▶ **Aim**: Update the lines starting with the line that contains "Place cursor on AVSyncDelta_ms=50.0 line" and going on through the line that contains "Looking at the screenshot, I should (176, 423).", replacing "Cancel" with "Stop" and leaving everything else unchanged. Return only those lines, without the pictures.
— begin Task data —
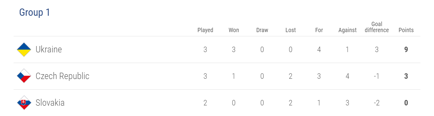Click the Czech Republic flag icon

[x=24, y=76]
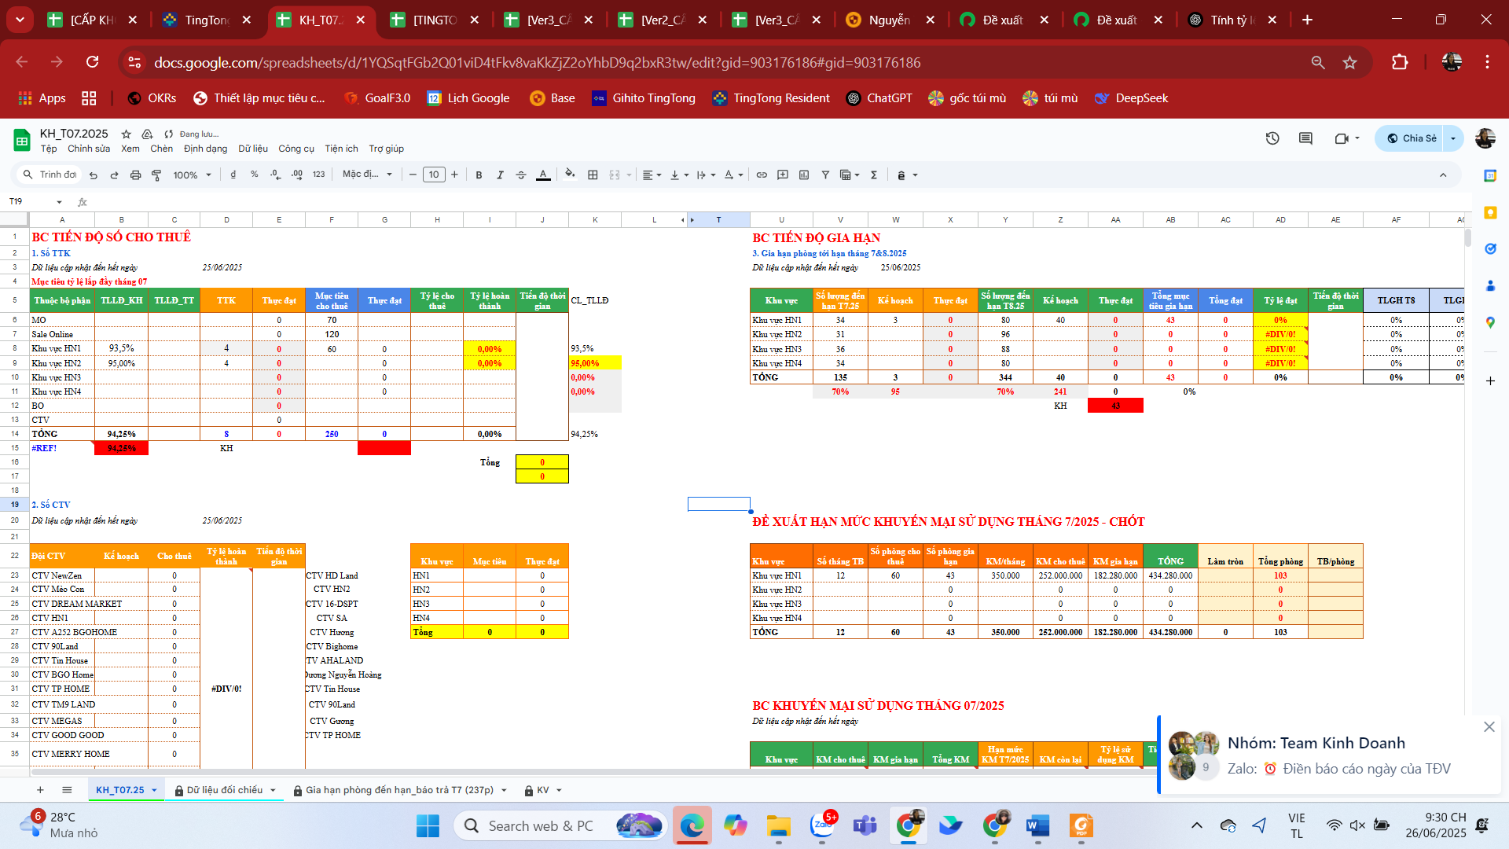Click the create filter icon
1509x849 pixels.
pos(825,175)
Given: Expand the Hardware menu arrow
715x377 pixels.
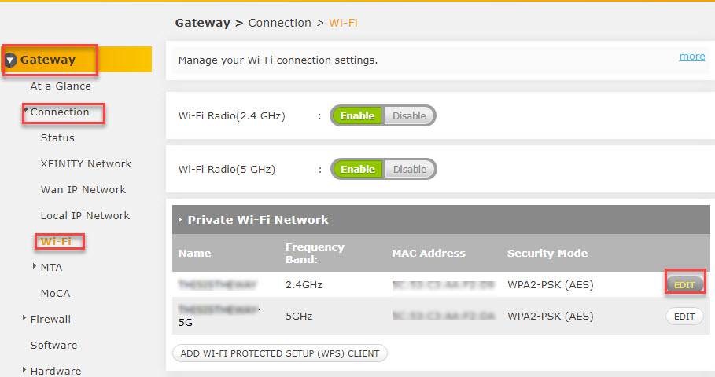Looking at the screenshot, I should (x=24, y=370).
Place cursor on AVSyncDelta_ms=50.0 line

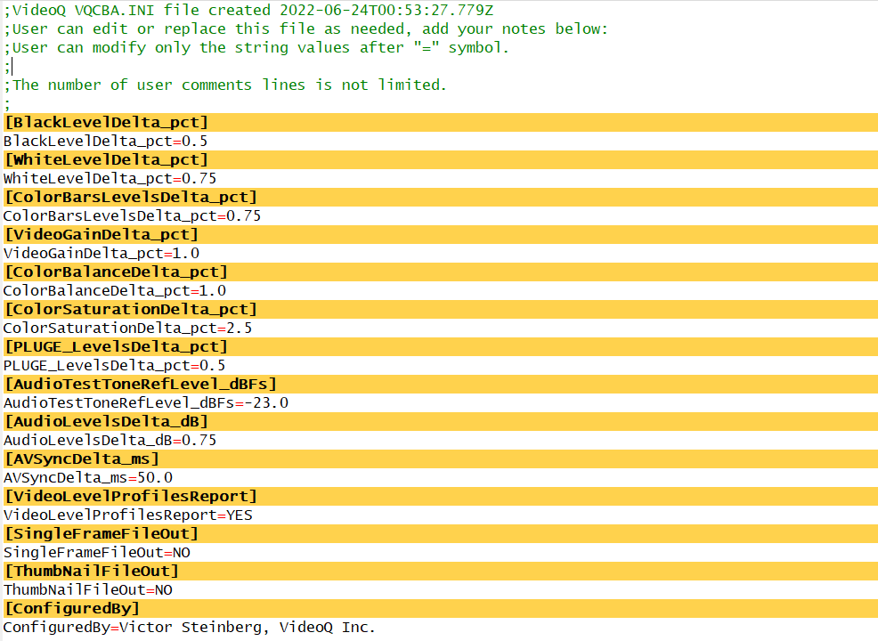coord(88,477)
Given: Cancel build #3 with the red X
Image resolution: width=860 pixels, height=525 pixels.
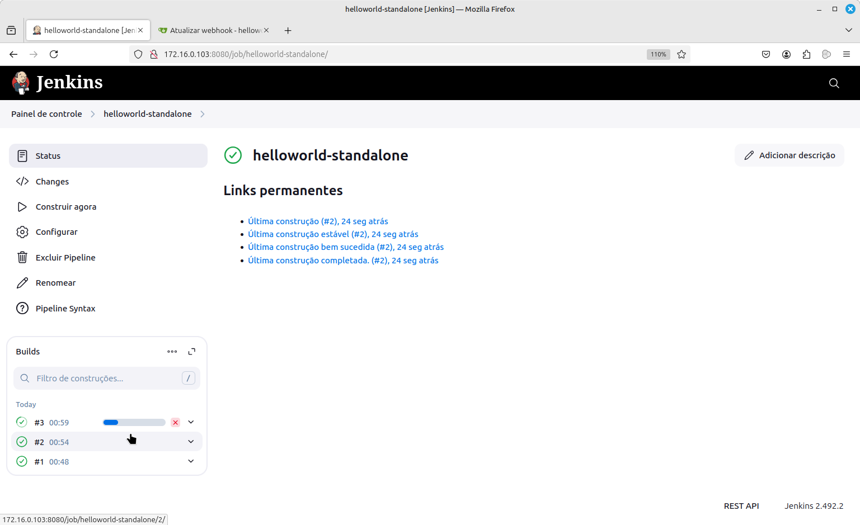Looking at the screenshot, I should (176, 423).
— end Task data —
— begin Task data —
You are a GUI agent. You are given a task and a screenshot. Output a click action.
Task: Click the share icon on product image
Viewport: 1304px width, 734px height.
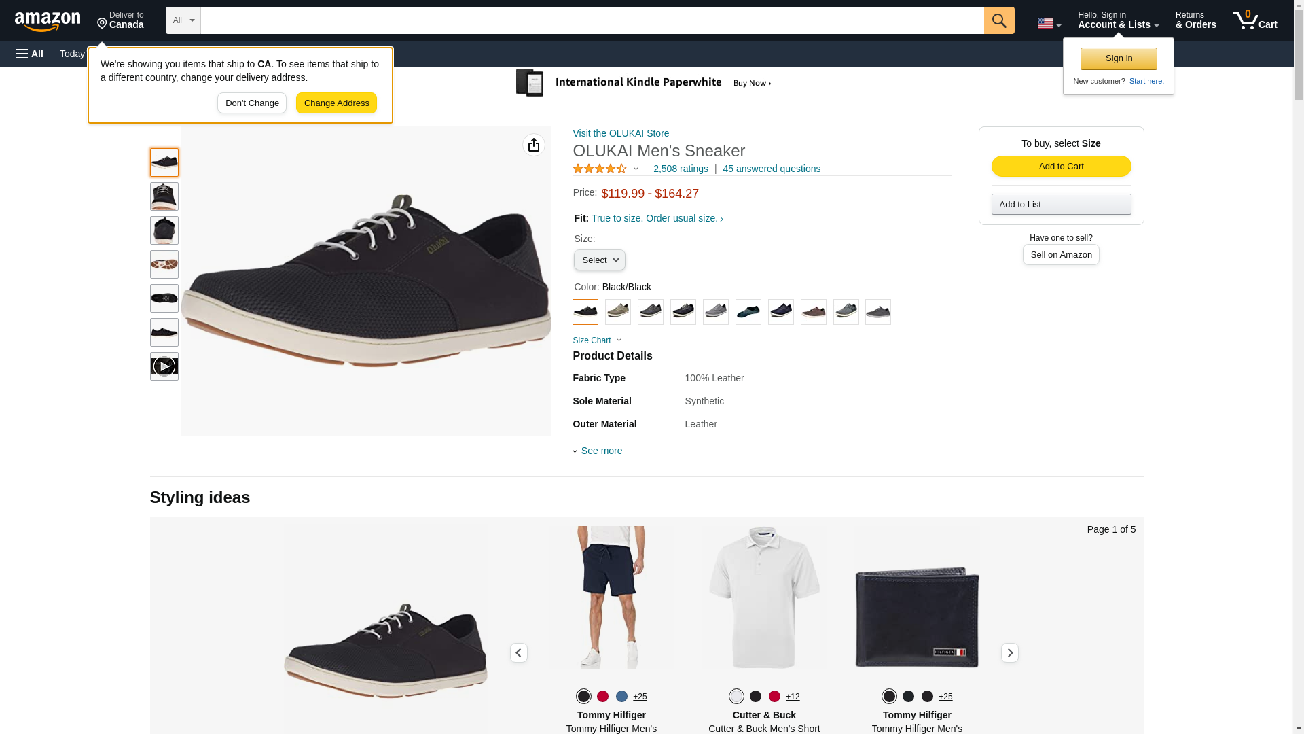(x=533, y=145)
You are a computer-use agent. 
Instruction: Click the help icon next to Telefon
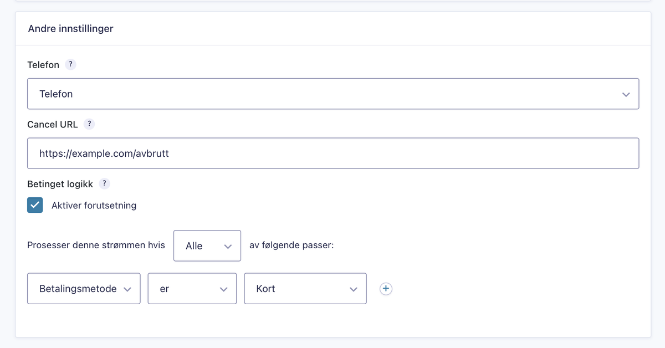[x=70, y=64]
— end Task data —
— begin Task data —
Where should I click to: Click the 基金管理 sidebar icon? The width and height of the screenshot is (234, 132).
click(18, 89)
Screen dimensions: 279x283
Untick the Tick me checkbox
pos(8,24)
— end Task data —
▶ **Expected answer**:
Place cursor on AVSyncDelta_ms=50.0 line

coord(88,477)
Given: Stop build #3 with the red X
Image resolution: width=860 pixels, height=525 pixels.
Looking at the screenshot, I should (176, 423).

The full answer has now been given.